Written exercise
Reproduce the lines of the entries below character for character, from the line containing "This screenshot has" through the end of the entries, including both ends. Omit the pictures from your answer.

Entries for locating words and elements
▼

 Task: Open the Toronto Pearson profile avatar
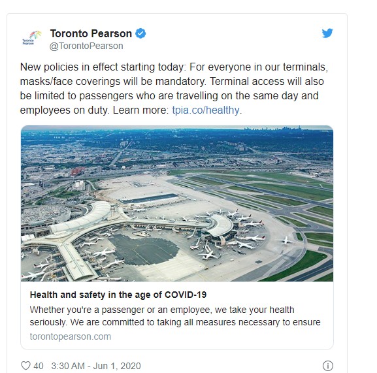[x=32, y=38]
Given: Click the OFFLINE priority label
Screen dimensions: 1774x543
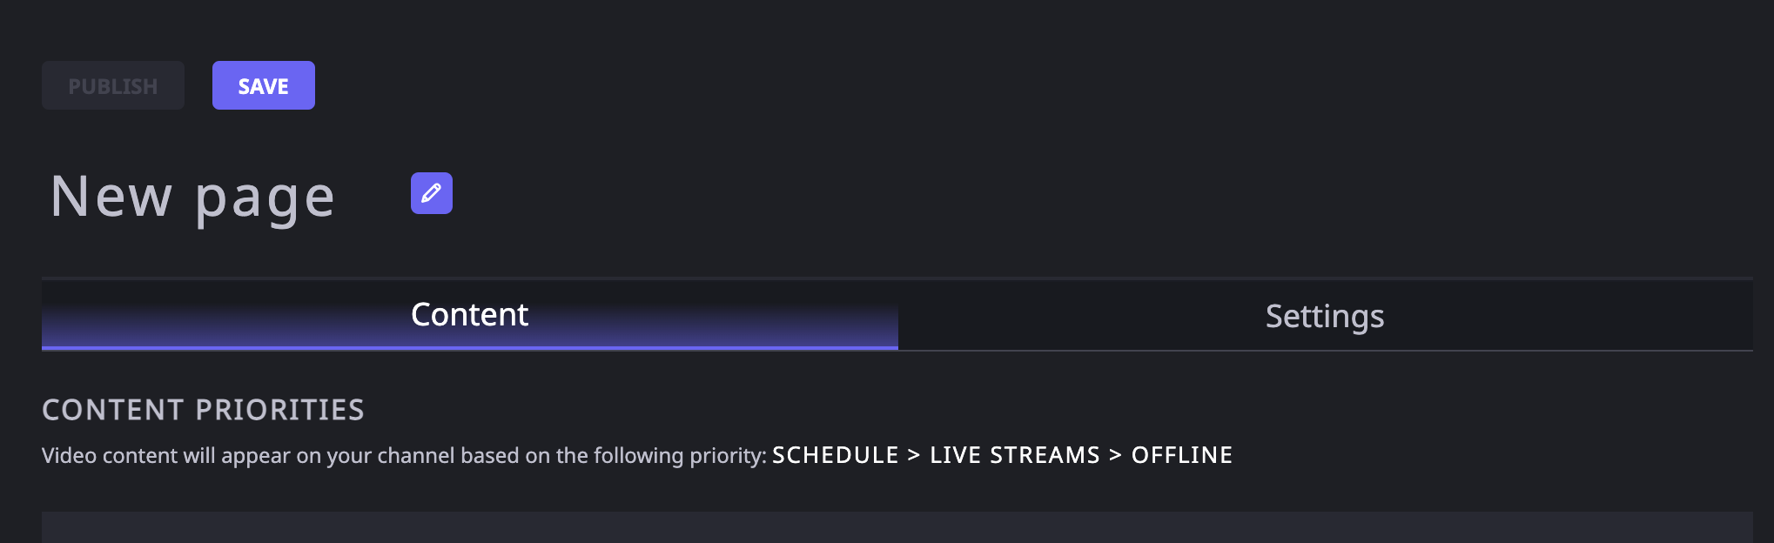Looking at the screenshot, I should tap(1181, 455).
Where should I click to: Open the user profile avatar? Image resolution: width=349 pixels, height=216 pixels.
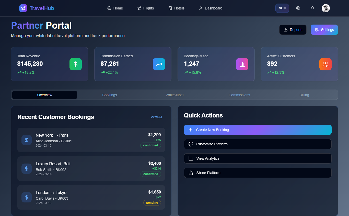(325, 8)

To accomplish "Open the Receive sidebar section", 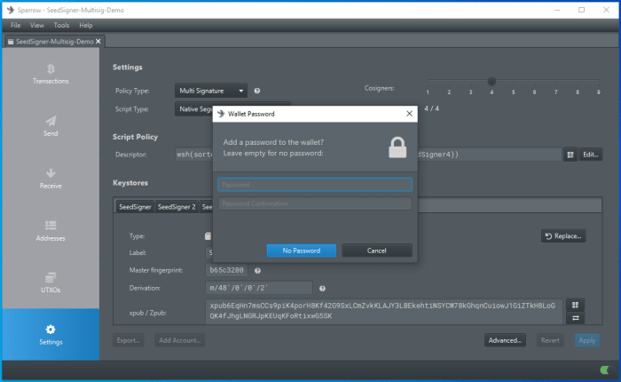I will pos(51,178).
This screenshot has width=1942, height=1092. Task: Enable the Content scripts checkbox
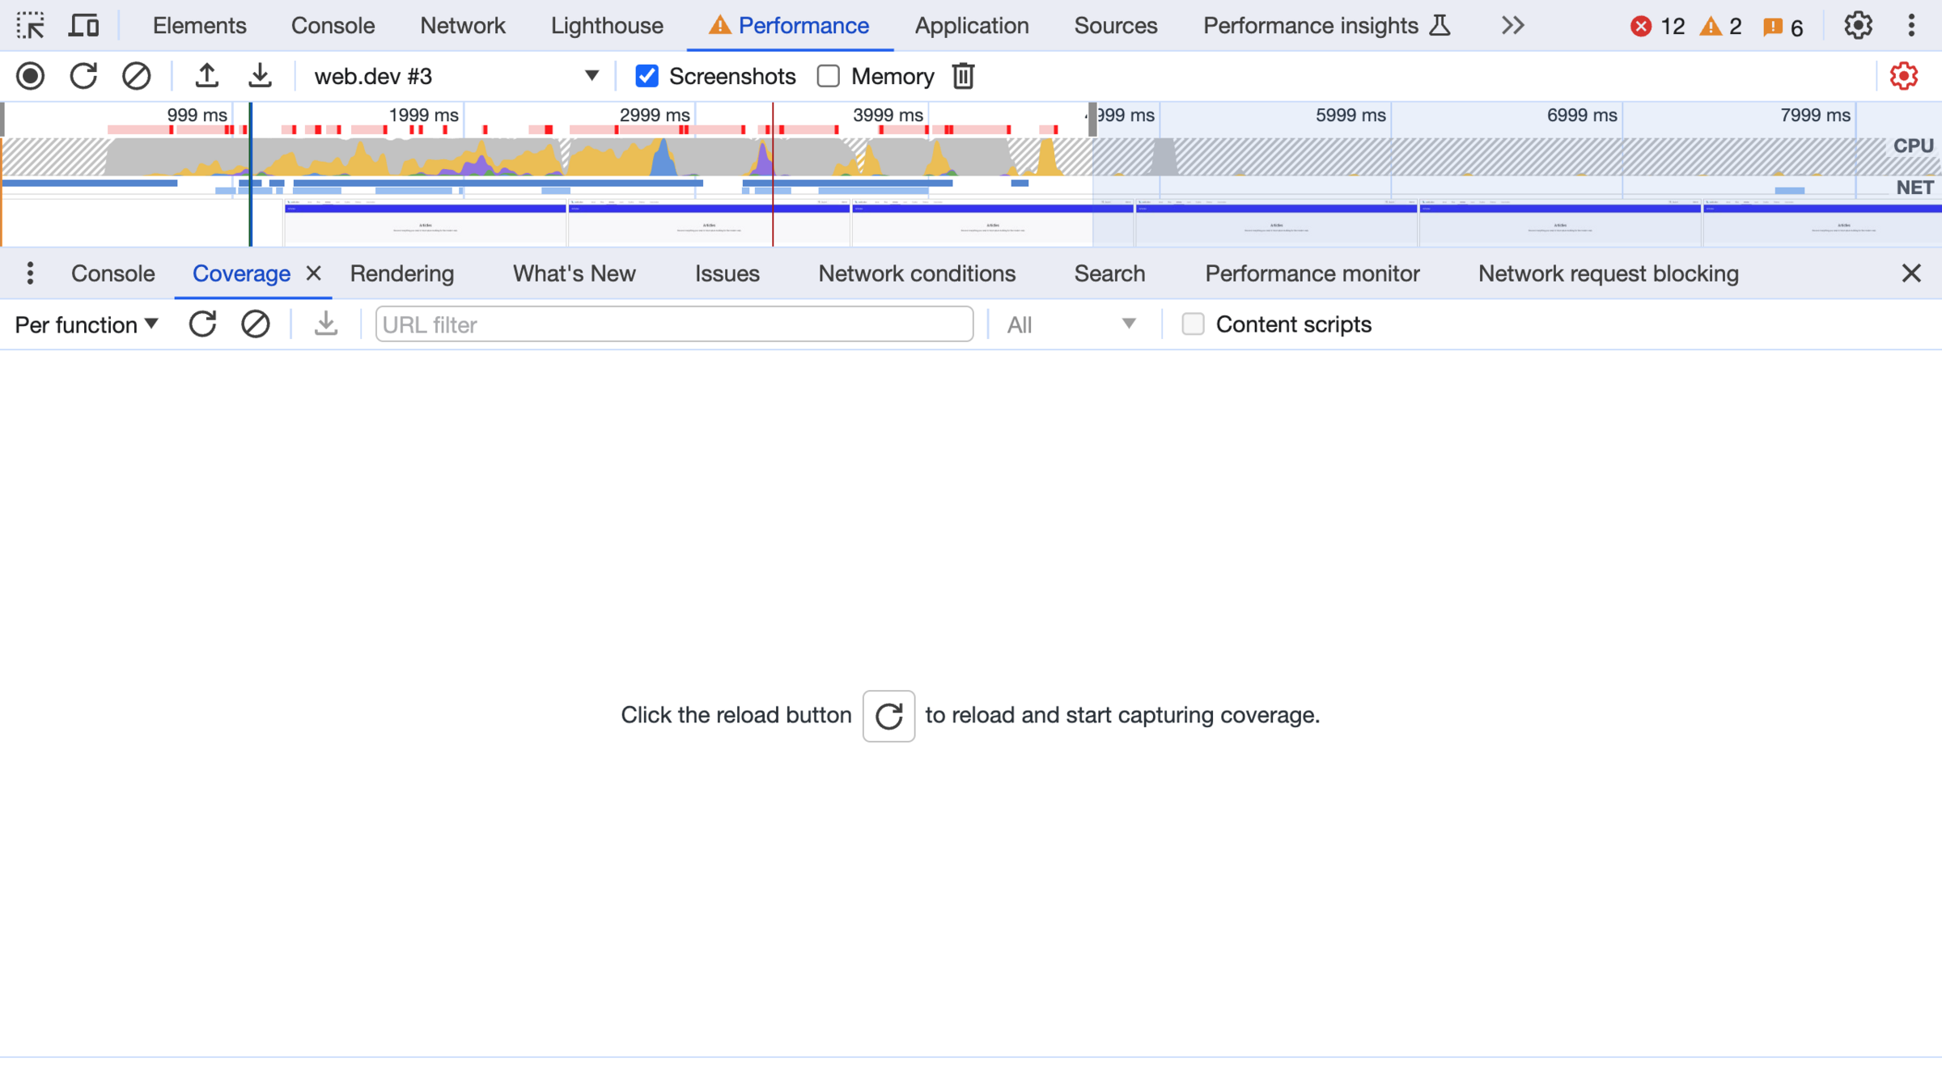pyautogui.click(x=1193, y=324)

▲

Result of this task
This screenshot has width=1942, height=1092. Task: Enable the Content scripts checkbox
pyautogui.click(x=1193, y=324)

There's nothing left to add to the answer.